Exercice à traiter:
Répondez aux questions suivantes à partir de l'entretien sur les peuples autochtones d'Amazonie.
1. Sur 450 peuples, combien sont touchés par le coronavirus ?
2. Combien de décès ont été relevés chez les peuples autochtones ?
3. Combien de peuples vivent en isolement volontaire ?

Texte fourni:
____
Coronavirus : « En Amazonie, les peuples autochtones risquent d'être décimés »
Entretien avec Mauricio Lopez, secrétaire général du REPAM.
Secours Catholique : Pourquoi la situation sanitaire est inquiétante pour les milliers d’autochtones qui vivent en Amazonie ?
Mauricio Lopez : Sur 450 peuples, 150 sont touchés par le coronavirus. Le Repam tente de comptabiliser le nombre de cas sur des cartes précises. Nous sommes la seule institution qui fait ce travail. Nous avons relevé environ 14 000 contaminations et 900 décès chez les peuples autochtones, 400 000 contaminations et 14 000 décès pour tous les peuples vivant en Amazonie.
Ces chiffres sont cela dit sûrement minimisés car il est difficile de relever le nombre de cas chez les peuples indigènes. La situation est terrible pour ces derniers car ils n’ont pas de prise en charge médicale. Leur droit à la santé est violé : il n’y a dans leur région aucune infrastructure sanitaire pour prendre charge les malades.
Par ailleurs, les peuples autochtones ont un système immunitaire plus faible que les autres peuples d’Amérique latine, ils ne sont donc pas prêts à faire face à ce virus. N’oublions pas que 120 peuples vivent en isolement volontaire ce qui accentue la faiblesse de leurs systèmes immunitaires.
____
Données étudiées:
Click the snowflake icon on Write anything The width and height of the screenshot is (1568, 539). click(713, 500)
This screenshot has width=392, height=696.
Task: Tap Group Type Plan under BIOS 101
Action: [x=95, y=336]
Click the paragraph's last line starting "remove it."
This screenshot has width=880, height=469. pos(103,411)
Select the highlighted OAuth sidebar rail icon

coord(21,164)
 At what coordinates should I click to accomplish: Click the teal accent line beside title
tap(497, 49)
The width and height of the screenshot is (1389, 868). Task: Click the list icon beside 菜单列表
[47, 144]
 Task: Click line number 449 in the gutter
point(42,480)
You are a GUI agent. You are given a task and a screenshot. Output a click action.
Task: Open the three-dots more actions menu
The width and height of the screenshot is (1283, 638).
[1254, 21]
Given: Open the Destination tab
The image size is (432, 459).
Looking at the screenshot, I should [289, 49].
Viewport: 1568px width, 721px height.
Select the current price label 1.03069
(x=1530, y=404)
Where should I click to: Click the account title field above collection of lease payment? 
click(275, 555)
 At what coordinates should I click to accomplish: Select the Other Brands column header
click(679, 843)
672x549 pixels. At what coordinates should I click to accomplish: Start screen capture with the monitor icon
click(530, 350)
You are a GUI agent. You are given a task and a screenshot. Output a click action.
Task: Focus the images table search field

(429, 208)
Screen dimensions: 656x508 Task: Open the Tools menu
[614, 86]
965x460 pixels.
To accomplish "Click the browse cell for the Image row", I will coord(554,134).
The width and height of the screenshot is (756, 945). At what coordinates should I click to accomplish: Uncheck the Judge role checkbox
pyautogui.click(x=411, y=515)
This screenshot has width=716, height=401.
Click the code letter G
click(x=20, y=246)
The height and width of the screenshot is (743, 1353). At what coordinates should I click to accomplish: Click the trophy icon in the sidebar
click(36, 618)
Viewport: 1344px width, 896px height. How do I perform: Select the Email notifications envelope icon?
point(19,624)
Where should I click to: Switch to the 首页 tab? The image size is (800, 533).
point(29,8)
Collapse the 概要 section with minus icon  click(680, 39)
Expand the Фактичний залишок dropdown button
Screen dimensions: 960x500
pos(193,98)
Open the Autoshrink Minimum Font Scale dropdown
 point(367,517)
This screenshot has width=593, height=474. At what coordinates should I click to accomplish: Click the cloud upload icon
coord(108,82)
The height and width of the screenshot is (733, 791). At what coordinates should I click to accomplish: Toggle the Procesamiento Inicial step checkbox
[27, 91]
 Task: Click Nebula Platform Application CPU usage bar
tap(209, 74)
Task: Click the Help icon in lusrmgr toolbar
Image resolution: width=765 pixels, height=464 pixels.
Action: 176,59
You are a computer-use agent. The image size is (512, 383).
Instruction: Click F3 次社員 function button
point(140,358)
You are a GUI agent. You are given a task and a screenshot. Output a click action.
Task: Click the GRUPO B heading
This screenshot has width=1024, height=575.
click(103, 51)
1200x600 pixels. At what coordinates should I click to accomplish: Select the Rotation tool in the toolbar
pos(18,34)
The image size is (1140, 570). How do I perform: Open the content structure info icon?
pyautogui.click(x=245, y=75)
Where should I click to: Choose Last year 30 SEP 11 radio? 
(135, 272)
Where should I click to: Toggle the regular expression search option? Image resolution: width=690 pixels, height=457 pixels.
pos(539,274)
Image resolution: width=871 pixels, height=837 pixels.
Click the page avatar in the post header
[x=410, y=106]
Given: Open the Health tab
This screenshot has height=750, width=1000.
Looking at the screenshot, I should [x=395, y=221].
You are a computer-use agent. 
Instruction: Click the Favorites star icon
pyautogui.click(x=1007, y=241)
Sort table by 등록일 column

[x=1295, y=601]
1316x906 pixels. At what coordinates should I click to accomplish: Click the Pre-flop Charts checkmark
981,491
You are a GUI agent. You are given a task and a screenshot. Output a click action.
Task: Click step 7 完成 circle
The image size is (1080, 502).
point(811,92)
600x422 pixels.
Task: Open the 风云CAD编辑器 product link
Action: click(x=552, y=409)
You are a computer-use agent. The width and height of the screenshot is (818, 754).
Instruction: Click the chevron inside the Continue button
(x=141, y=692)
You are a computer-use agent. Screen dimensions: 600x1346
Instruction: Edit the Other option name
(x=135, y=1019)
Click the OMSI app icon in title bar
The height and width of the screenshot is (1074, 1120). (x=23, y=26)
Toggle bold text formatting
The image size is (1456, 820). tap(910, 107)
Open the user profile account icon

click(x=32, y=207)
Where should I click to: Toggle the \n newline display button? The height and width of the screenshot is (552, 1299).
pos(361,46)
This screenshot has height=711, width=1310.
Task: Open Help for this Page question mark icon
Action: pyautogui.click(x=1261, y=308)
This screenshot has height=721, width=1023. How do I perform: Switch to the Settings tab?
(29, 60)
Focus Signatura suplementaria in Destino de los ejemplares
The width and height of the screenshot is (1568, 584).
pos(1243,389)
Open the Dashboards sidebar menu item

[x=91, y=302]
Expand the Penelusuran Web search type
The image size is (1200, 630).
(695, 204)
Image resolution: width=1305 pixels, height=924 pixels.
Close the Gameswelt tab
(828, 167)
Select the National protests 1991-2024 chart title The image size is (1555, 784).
____
Réponse finale:
1. 150 peuples sont touchés.
2. Environ 900 décès ont été relevés.
3. 120 peuples vivent en isolement volontaire.